Les géants de la tech nous ont vendu du rêve avec leurs chatbots. Maintenant que tout le monde s'aperçoit que les réponses génériques et les hallucinations ne remplacent pas un cerveau, voilà qu'ils sortent un nouveau jouet : les modèles de génération d'images. Et Appfigures, cette agence de metrics qui adore les chiffres creux, nous annonce tout sourire : les lancements de modèles visuels génèrent 6,5 fois plus de téléchargements que les mises à jour de chatbots. Bravo, on a frappé un grand coup. Sauf que, comme d'habitude, la fête ne dure pas.
Un pic de hype, zéro conversion
Appfigures le dit elle-même : la plupart des apps ne transforment pas ce spike de téléchargements en revenus réels. Autrement dit, les utilisateurs se ruent pour tester le générateur de chats licornes façon Dall-E, puis ils s'en lassent aussi vite qu'une story Instagram trop longue. Le taux de rétention ? Probablement aussi bas que la température dans les bureaux de Twitter après le rachat d'Elon. Pendant ce temps, les développeurs trépignent, les VC s'emballent, et les régulateurs continuent de roupiller. La boucle est bouclée.
Le vrai gagnant ? Les vendeurs de pelles
Suivons l'argent, comme on dit. Qui encaisse vraiment dans l'histoire ? Pas les petites apps indépendantes, non. Les clouds (AWS, Azure, GCP) et les API d'IA générative (OpenAI, Stability) se frottent les mains : chaque téléchargement nécessite un appel à leurs serveurs, facturé au gramme de GPU. Pendant ce temps, le développeur de l'app paie des coûts d'infrastructure qui explosent, sans garantie de monetization. C'est un peu comme ouvrir une boulangerie où le prix de la farine double chaque semaine, mais où le client part sans payer sous prétexte que le pain n'est pas assez 'créatif'.
L'angle mort que personne ne veut voir
Parlons du vrai problème : les modèles d'image, c'est le nouveau 'gratuit' de l'app store. Les utilisateurs téléchargent pour le fun, mais ne paient pas. Les développeurs misent sur des abonnements ou des achats intégrés, mais la concurrence est féroce : dès que ton filtre 'anime style' devient populaire, trois clones sortent en une semaine. Et comme l'IA générative coûte cher, les marges fondent. Le résultat ? Des apps qui survivent à peine, dopées par des levées de fonds à la Silicon Valley, puis qui crashent dans l'indifférence générale.

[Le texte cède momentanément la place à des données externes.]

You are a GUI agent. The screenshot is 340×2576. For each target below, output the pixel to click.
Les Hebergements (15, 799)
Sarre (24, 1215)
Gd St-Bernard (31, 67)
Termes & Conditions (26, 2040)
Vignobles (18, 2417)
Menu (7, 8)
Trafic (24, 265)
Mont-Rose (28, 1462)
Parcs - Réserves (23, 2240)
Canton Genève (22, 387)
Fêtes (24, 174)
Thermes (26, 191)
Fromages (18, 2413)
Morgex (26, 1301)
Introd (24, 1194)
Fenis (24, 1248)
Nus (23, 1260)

La leçon (que personne n'apprendra)
Susanoo News vous le dit tout net : arrêtez de gober les communiqués de presse. Oui, les modèles d'image boostent les téléchargements. Et alors ? La vraie question, c'est combien de temps ces apps restent sur le téléphone de l'utilisateur. Et combien d'argent elles rapportent. Les chiffres d'Appfigures sont un baromètre de l'hype, pas de la santé économique. Pour l'instant, le seul qui gagne, c'est le cloud provider. Et vous, développeur, vous êtes le dindon de la farce.